En Cartas del Administrador Apostólico
+ Vicente Jiménez Zamora
Administrador Apostólico de Huesca y de Jaca
En el debate político y social sobre las relaciones entre la Iglesia y el Estado en las sociedades democráticas y plurales, hay con frecuencia confusión entre laicidad y laicismo.
Laicidad o secularización es la legítima autonomía de las realidades terrenas, que tienen su consistencia, verdad y bondad propias, que el hombre debe respetar. Esta autonomía responde al proyecto de Dios Creador. El laicismo es la radical autonomía, sin referencia al Creador. Esto daña a la dignidad y grandeza del hombre, porque la criatura desaparece sin referencia al Creador. Laicidad es el mutuo respeto entre Iglesia y Estado fundamentado en la autonomía de cada parte. Laicismo es hostilidad contra la religión, ignorancia o indiferencia del hecho religioso. Por eso, sana laicidad no es laicismo.
Ofrezco dos textos clarificadores al respecto del  Magisterio de  Benedicto XVI y Francisco sobre este tema.

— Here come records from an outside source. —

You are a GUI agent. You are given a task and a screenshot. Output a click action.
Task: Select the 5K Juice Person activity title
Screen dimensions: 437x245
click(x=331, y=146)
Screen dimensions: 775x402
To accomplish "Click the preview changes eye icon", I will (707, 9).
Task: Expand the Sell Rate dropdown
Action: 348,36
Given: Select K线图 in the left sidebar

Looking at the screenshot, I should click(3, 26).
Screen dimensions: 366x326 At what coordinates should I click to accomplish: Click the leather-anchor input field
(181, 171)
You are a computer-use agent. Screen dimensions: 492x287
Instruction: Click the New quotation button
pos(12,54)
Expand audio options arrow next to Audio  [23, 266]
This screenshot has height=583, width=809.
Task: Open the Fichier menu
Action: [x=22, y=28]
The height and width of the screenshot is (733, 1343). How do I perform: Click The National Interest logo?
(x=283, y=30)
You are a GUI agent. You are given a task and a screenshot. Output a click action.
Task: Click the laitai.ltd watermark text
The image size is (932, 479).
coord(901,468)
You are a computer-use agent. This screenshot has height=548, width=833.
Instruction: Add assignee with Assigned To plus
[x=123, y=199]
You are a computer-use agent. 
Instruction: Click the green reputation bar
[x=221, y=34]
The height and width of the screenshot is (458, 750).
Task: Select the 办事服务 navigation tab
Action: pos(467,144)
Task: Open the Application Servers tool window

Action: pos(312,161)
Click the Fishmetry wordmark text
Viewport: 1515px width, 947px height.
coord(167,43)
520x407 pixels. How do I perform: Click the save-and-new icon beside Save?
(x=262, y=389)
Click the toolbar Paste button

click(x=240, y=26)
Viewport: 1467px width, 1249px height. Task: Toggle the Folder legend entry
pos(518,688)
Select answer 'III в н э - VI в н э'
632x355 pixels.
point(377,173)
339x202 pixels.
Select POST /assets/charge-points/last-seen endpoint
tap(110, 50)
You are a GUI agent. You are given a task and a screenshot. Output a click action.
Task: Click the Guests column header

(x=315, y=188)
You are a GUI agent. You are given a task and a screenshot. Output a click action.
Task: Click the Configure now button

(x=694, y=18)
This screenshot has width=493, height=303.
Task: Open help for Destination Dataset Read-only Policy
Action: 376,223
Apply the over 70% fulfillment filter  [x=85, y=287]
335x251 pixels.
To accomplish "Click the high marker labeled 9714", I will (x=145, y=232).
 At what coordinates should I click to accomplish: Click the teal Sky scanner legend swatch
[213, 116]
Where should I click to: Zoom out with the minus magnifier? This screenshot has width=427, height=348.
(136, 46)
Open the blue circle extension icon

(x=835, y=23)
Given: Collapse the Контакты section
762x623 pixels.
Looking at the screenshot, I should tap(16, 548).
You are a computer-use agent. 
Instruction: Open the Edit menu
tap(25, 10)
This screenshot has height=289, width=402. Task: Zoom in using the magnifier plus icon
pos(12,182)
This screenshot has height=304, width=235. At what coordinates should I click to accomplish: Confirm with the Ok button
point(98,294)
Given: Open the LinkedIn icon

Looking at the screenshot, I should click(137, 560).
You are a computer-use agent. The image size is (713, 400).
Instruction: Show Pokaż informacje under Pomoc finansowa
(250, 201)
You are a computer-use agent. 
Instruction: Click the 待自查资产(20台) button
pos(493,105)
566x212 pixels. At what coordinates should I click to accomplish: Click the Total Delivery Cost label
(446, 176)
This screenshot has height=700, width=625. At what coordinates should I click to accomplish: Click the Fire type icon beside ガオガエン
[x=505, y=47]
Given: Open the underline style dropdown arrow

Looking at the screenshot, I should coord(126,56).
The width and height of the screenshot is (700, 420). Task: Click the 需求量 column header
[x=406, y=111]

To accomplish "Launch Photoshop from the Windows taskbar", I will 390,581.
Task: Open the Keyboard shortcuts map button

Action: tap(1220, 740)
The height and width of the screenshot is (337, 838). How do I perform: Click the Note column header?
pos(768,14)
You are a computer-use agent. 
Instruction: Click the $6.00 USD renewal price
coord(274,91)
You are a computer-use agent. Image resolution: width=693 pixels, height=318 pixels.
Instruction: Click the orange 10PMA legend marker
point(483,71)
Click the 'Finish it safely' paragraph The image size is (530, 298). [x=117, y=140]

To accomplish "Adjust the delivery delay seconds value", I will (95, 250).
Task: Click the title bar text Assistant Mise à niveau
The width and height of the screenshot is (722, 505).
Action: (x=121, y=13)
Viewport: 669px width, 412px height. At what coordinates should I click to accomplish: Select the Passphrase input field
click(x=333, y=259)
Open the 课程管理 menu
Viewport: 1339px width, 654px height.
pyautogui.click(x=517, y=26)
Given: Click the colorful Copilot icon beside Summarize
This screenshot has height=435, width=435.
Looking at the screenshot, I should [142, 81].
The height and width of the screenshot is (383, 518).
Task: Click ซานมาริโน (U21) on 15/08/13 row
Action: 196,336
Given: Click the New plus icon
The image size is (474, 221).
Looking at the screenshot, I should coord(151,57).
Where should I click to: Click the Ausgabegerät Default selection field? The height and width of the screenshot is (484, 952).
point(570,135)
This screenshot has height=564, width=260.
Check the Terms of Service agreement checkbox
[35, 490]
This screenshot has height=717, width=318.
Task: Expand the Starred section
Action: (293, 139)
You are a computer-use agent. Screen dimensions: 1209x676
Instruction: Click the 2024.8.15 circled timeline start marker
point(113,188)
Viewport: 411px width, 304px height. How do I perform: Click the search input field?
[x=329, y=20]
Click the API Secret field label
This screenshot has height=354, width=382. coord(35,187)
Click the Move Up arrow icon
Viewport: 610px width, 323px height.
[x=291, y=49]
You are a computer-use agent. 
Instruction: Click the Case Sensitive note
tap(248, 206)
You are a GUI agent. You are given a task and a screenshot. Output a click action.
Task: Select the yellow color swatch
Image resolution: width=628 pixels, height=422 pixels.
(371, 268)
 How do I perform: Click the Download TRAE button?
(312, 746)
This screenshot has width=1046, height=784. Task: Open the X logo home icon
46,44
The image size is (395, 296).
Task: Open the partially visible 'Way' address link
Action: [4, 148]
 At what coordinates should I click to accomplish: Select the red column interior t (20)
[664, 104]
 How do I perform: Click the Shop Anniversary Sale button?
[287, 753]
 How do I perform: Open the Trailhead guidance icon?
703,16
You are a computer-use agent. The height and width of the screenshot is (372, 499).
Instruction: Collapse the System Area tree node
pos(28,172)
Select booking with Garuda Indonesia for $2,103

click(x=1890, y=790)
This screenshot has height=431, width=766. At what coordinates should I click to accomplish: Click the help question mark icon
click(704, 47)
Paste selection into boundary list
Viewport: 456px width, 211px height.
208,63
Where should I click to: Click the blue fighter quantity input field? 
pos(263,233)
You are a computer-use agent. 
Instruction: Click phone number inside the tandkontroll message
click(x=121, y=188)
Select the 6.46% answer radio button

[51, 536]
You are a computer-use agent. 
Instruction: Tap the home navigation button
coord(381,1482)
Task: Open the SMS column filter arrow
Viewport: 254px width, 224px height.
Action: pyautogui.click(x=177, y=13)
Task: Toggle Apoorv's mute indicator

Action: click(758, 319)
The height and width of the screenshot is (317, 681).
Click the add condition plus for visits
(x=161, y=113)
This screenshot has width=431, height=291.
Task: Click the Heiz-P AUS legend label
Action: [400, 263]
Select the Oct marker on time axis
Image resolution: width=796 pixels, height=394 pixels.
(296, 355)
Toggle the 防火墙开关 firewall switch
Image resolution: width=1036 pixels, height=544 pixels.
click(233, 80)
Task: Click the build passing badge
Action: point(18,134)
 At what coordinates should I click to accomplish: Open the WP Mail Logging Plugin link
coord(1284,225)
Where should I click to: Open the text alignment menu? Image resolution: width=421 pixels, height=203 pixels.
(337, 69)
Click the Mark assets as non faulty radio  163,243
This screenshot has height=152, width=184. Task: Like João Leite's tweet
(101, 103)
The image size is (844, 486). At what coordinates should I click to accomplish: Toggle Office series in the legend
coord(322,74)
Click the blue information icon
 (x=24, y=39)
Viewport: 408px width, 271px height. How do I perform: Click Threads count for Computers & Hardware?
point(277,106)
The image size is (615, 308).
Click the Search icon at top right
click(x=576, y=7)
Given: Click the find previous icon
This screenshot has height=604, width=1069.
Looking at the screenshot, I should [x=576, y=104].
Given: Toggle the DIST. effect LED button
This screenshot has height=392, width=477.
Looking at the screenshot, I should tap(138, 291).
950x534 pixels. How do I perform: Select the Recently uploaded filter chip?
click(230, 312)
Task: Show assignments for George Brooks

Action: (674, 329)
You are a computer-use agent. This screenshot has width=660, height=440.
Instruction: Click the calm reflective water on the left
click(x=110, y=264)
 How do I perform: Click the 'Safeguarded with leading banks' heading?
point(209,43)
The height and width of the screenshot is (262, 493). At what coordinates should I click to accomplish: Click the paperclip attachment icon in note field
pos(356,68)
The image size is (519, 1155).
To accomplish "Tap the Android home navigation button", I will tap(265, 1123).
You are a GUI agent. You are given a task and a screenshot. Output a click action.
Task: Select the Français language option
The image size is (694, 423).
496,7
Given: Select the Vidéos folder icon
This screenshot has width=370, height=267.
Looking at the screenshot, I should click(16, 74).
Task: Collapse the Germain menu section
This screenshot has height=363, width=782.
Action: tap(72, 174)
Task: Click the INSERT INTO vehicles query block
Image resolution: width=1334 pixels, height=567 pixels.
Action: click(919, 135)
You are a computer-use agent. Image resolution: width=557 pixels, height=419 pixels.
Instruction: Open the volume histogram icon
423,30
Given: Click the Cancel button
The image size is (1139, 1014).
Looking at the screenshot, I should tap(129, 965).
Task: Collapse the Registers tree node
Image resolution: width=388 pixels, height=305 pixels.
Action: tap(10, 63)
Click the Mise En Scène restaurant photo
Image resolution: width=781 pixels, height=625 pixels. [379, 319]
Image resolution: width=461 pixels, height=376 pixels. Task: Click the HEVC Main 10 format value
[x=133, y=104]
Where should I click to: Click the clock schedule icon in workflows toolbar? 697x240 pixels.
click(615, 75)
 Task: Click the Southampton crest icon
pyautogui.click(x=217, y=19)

El Papa Benedicto XVI dirigiéndose al Cuerpo Diplomático, el 9 de enero de 2006, se refirió también al derecho a la libertad religiosa en las sociedades democráticas actuales. Estas eran sus palabras: “Por desgracia, en algunos Estados, incluso entre los que pueden alardear de tradiciones culturales pluriseculares, la libertad, lejos de ser garantizada, es más bien violada gravemente […] A este propósito quisiera  sólo recordar lo establecido con gran claridad en la declaración Universal de los Derechos del Hombre. Los derechos fundamentales del hombre son los mismos en todas las latitudes; y entre ellos un lugar preeminente tiene que ser reconocido al derecho a la libertad de religión, porque concierne a la relación humana más importante, la relación con Dios. Quisiera decir a todos los responsables de la vida de las naciones: ¡si no teméis la verdad, no debéis temer la libertad!”.
El Papa Francisco en la Jornada Mundial de la Juventud, en Río de Janeiro en julio de 2013, en el discurso a la Clase Dirigente de Brasil, decía: “Es fundamental la contribución de las grandes tradiciones religiosas, que desempeñan un papel fecundo de fermento en la vida social y de animación de la democracia. La convivencia pacífica entre las diferentes religiones se ve beneficiada por la laicidad del Estado, que, sin asumir como propia ninguna posición confesional, respeta y valora la presencia del factor religioso en la sociedad, favoreciendo sus expresiones concretas”.
La Iglesia defiende y apoya el principio de laicidad del Estado, que se fundamenta en la distinción entre los planos de lo secular y de lo religioso. El  Concilio Vaticano II afirma la independencia y autonomía de la comunidad política y la Iglesia en su propio terreno, a la vez que reclama la mutua colaboración, porque Iglesia y Estado, aunque por diverso título, están al servicio del hombre (cfr. GS 76).